I'm going to take a stab at this and assume you haven't waited long enough. If it's been less than 3-4 weeks, you need to wait. Also, make sure they're stored in a room that's around 70 degrees. 5oz. of sugar probably is too much, but it'll most likely turn out fine.
 
It has been bottled conditioned for 2 weeks. I thought that was the recommended time, but like I said in the original post-I have no patience. I will wait another week and see what happens. I bottled a Porter that same day and that has a really nice head, is that typical? To have different bottle conditioning times for different styles of brew?
 
Every beer you make will be a bit different. Unless you have a very controlled enviornment (controlling mash temps when/if you go AG, fermentation temps, amount of healthy yeast cells, etc.) then there's no real way to get everything to be exactly the same. We can come close, though. Homebrewing is all about waiting, and eventually (when you get a good pipeline going), you won't have a problem with patience.

I usually do a beer every other weekend so that I'm always stocked. Unfortunately, I haven't been able to brew in a few months since my garage is a mess and my rig is in the process of being remodeled. I'm almost out of homebrew other than a 2 sours I have aging and a few bottles of each of my last 8 or 9 batches.

To answer your question though...it's not uncommon to have two beers carbonate differently. Two weeks is what most kits and books say, but that's the bare minimum. 3-4 weeks will give you a better tasting beer since it's been aged a little bit.
 
3+ weeks at 70F is a starting point for most of us here. I bottled a cream ale (OG 1.065, FG 1.016) on 4/4/11 and had one on Sunday... Good carbonation, but it will be better once I've had some in the fridge for more days.

Not only do you need to wait for the brew to bottle carbonate, but you also need to chill it down long enough. I prefer to let mine chill 4-5 days as a minimum. Then they are really, really good for carbonation, head formation/retention, etc. Served in a room temp glass, they are a thing of wonder. Deviating from those parameters gives other (most often not nearly as good) results. Letting the brew chill down longer also compacts the trub in the bottle better, making for a much cleaner pour.

Also, I've long since abandonded the short primary, long bright tank method (racking to another vessel after 7-10 days)... Getting far better brews this way.

Learning how to be patient with your home brew is one of the more important lessons you will face. Once you have that nailed, you'll start to really enjoy everything about home brewing. :D
 
1.07 is fairly big, it might take another week or two..just be happy it tastes good, grab your favorite sixer, and wait it out...nothing like drinking your own brew when it's finally done.
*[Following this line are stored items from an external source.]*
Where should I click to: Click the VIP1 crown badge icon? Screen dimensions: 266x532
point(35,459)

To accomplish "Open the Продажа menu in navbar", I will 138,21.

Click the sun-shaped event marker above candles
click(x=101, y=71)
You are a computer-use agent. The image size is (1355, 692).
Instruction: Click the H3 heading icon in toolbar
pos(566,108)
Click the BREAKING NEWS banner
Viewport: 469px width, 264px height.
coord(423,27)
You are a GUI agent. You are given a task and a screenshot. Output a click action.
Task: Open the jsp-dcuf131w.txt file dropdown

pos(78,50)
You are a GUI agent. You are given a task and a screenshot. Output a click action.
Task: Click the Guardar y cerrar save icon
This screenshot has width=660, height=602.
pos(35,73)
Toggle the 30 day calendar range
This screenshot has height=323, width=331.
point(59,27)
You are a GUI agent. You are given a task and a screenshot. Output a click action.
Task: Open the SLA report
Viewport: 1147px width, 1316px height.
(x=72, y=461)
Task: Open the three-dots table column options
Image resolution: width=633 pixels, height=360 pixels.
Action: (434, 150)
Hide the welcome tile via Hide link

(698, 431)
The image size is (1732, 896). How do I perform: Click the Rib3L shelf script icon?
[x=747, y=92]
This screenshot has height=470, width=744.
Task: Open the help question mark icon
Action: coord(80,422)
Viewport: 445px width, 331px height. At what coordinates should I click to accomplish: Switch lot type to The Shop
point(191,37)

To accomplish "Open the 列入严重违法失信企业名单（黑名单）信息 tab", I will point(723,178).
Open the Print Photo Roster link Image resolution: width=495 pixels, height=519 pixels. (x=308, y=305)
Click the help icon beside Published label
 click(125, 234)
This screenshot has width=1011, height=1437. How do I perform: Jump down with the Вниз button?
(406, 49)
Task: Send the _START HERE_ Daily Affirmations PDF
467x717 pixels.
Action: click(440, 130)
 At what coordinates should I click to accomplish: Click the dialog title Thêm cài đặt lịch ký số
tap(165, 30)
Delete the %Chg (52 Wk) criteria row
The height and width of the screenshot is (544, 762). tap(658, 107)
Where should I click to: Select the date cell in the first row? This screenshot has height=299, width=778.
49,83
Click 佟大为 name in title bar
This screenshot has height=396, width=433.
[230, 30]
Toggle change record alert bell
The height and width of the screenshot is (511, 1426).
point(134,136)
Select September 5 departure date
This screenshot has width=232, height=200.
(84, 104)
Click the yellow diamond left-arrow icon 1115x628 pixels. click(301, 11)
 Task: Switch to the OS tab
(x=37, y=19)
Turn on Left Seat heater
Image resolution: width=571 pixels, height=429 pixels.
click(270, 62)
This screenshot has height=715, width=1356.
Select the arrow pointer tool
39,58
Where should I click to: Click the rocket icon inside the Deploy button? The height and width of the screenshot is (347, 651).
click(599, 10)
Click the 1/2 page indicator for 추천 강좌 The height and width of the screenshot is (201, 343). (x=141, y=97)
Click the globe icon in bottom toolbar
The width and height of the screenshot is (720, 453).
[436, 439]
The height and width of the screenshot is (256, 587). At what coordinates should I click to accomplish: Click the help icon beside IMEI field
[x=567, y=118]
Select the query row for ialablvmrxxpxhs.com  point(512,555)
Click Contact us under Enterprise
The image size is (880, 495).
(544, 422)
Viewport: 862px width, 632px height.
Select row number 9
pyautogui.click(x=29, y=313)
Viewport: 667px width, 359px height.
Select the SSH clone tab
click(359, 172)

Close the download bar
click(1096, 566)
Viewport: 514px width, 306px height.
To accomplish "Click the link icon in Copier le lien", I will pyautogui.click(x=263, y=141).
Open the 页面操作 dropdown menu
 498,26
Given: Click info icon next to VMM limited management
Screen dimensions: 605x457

Homebrewing tends to teach us all patience!
 
Your beer is ready when you've drunk the last one. Can't remember who said it, but it's a good reminder that patience can be as important as your ingredient list. Take Mr Popeil's advice -- set it and forget it!
 
I appreciate all the help, that first brew is tough to be patient with. I've been staring at the damned carboys for two months now just waiting for this day. I've since brewed an Oakes Belgian Dubbel, a IIPA, and a Kolsch and have been better at leaving it alone. I'm very pleased with the flavors so hopefully all of you are right and I just need to wait for that carbonation to come around, cheers everybody!